→ DOCUMENT TEXT
________________________________________

Key Experimental Results¶
The paper quantifies "Gaussianity" using three diagnostics: Coefficient of Variation of the norm (\(\mathrm{CV}=\mathrm{std}(\|z\|)/\mathrm{mean}(\|z\|)\), where smaller indicates norm concentration on a thin shell), the Anderson-Darling (AD) test (null hypothesis of normality not rejected if statistic \(<0.752\)), and the D'Agostino-Pearson (DP) test (\(p>0.05\) indicates normality).
Synthetic Data + CIFAR-10 Gaussianity Diagnostics¶
| Setting | CV ↓ | AD Mean (<0.752) | AD Compliance | DP Mean (>0.05) | DP Compliance | Gaussian? |
|---|---|---|---|---|---|---|
| Synthetic Laplace (Linear) | 0.08 | 0.38 | 100% | 0.49 | 100% | ✓ |
| Synthetic GMM (Linear) | 0.08 | 0.39 | 100% | 0.46 | 100% | ✓ |
| Synthetic Binary (Initial E0) | 0.36 | 1.64 | 30% | 0.02 | 15% | ✗ |
| Synthetic Binary (Trained E100) | 0.09 | 0.42 | 97% | 0.46 | 98% | ✓ |
| CIFAR-10 Supervised (ResNet-18) | 0.50 | 3.30 | 6.2% | 0.041 | 3.9% | ✗ |
| CIFAR-10 Contrastive (ResNet-18) | 0.09 | 0.43 | 96.1% | 0.39 | 94.5% | ✓ |
Using the same architecture (ResNet-18) and initialization, InfoNCE compresses the norm to CV≈0.09 and passes normality tests for nearly all coordinates, whereas supervised learning shows divergent norms and failed normality tests. This suggests the Gaussian structure originates from the contrastive objective itself.

________________________________________

[Records from a collection]
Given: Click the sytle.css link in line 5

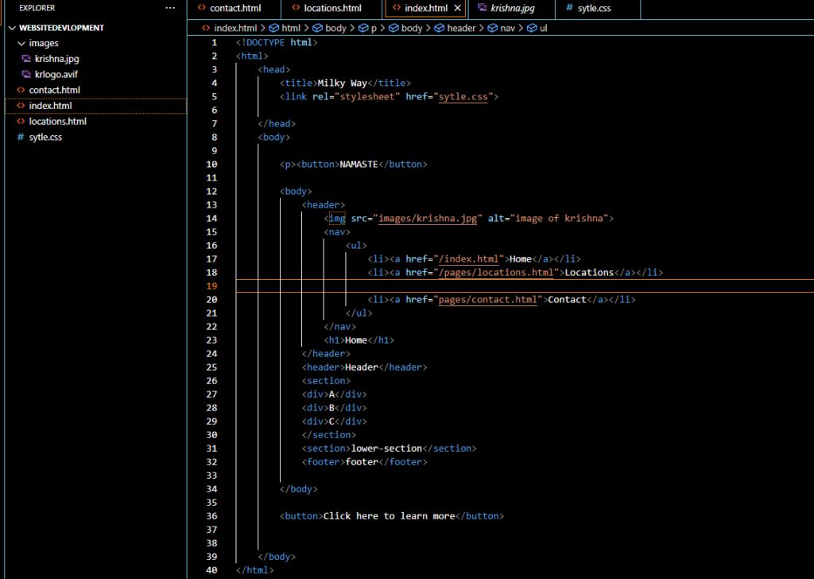Looking at the screenshot, I should 464,96.
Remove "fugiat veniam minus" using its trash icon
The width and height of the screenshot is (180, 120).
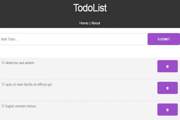(x=168, y=110)
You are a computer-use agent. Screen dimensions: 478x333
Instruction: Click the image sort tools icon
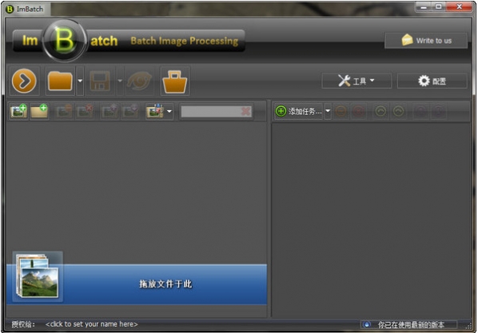pos(155,111)
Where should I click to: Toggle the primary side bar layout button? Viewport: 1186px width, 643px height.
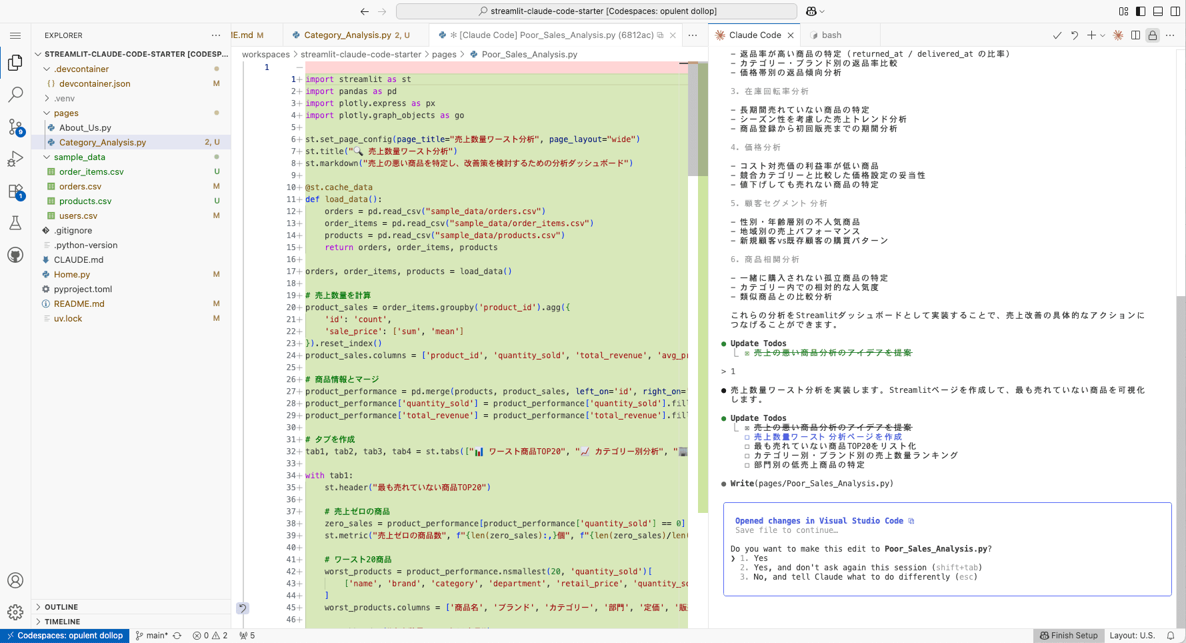click(x=1141, y=11)
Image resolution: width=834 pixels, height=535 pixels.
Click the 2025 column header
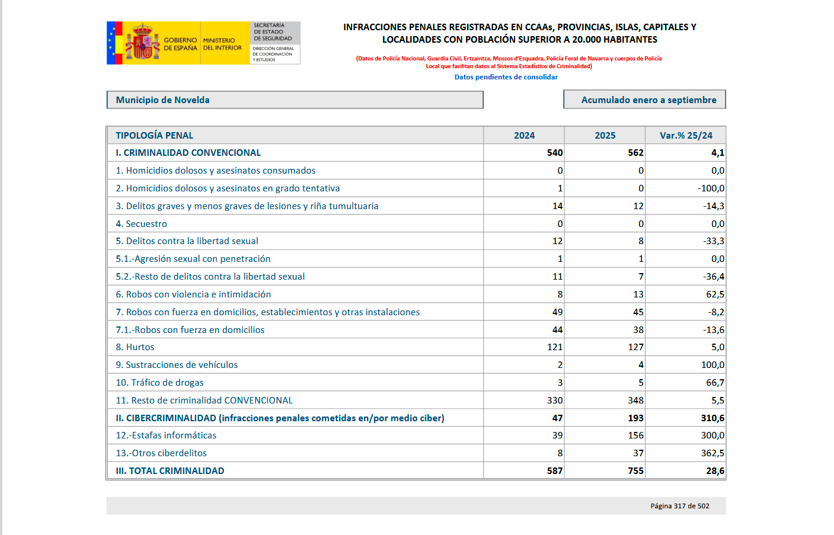coord(605,136)
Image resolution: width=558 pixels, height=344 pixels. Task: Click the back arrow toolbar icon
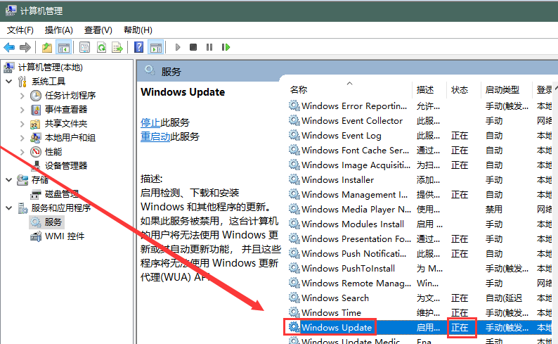pos(9,47)
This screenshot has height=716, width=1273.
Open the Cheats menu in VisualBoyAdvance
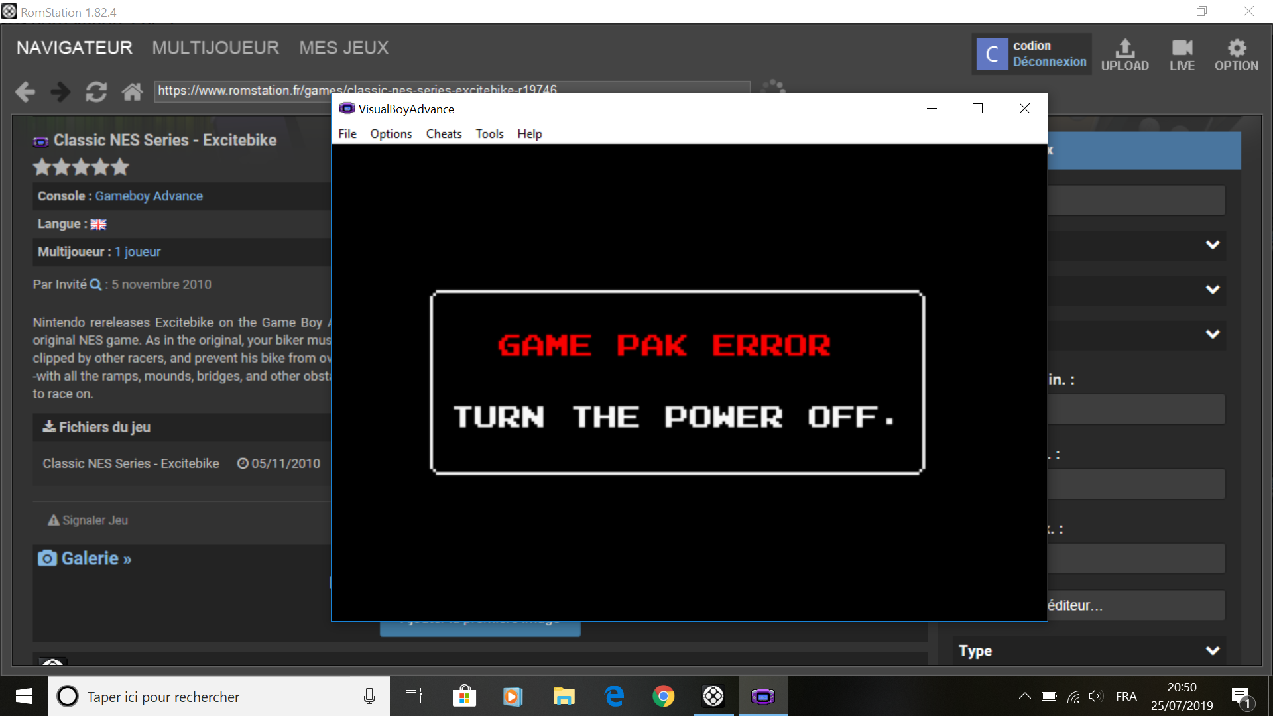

________________________________________

→ INSTRUCTIONS TO FOLLOW
Pick up the text on Gaussianity diagnostics in contrastive learning where it stops and carry it forward.

→ OUTPUT OF THE EXERCISE
Pre-trained Large Models (MS-COCO)¶
| Model | Training Strategy | AD Mean (<0.752) | DP Compliance | Gaussian? |
|---|---|---|---|---|
| ResNet-34 | Supervised | 10.01 | 0% | ✗ |
| DenseNet | Supervised | 2.98 | 49% | ✗ |
| DINO (ViT-B/32) | Self-Supervised | 0.44 | 99% | ✓ |
| CLIP Image (ViT-L/14) | Self-Supervised | 0.47 | 99.6% | ✓ |
| CLIP Text (ViT-L/14) | Self-Supervised | 0.53 | 99.4% | ✓ |
Key Findings¶
- Representations trained with InfoNCE exhibit strong coordinate-wise Gaussianity and norm concentration across synthetic data, CIFAR-10, and large-scale models (CLIP/DINO), whereas supervised representations do not.
- Even with strongly non-Gaussian inputs (GMM or discrete binary), trained representations converge to Gaussian. Binary data lacks an invertible mapping to continuous Gaussian, excluding the possibility that the model is simply recovering latent Gaussian variables.
- Larger dimensionality \(d\) and batch size \(N\) yield smaller CV and higher test compliance, consistent with asymptotic analysis error rates (\(O(d^{-1})\) for projection deviation and \(O(N^{-1/2})\) for empirical vs population minima).
Highlights & Insights¶
- HGR maximal correlation is applied to contrastive alignment analysis for the first time, offering potential for analyzing other loss functions.
- Two complementary analytical paths are provided: the empirical path is intuitive, while the regularized path is more general.
- Provides a principled theoretical foundation for the Gaussian assumptions used in practical downstream tasks.
Limitations & Future Work¶
- The results are asymptotic (\(d \to \infty\)); a rigorous finite-dimensional convergence rate analysis is missing.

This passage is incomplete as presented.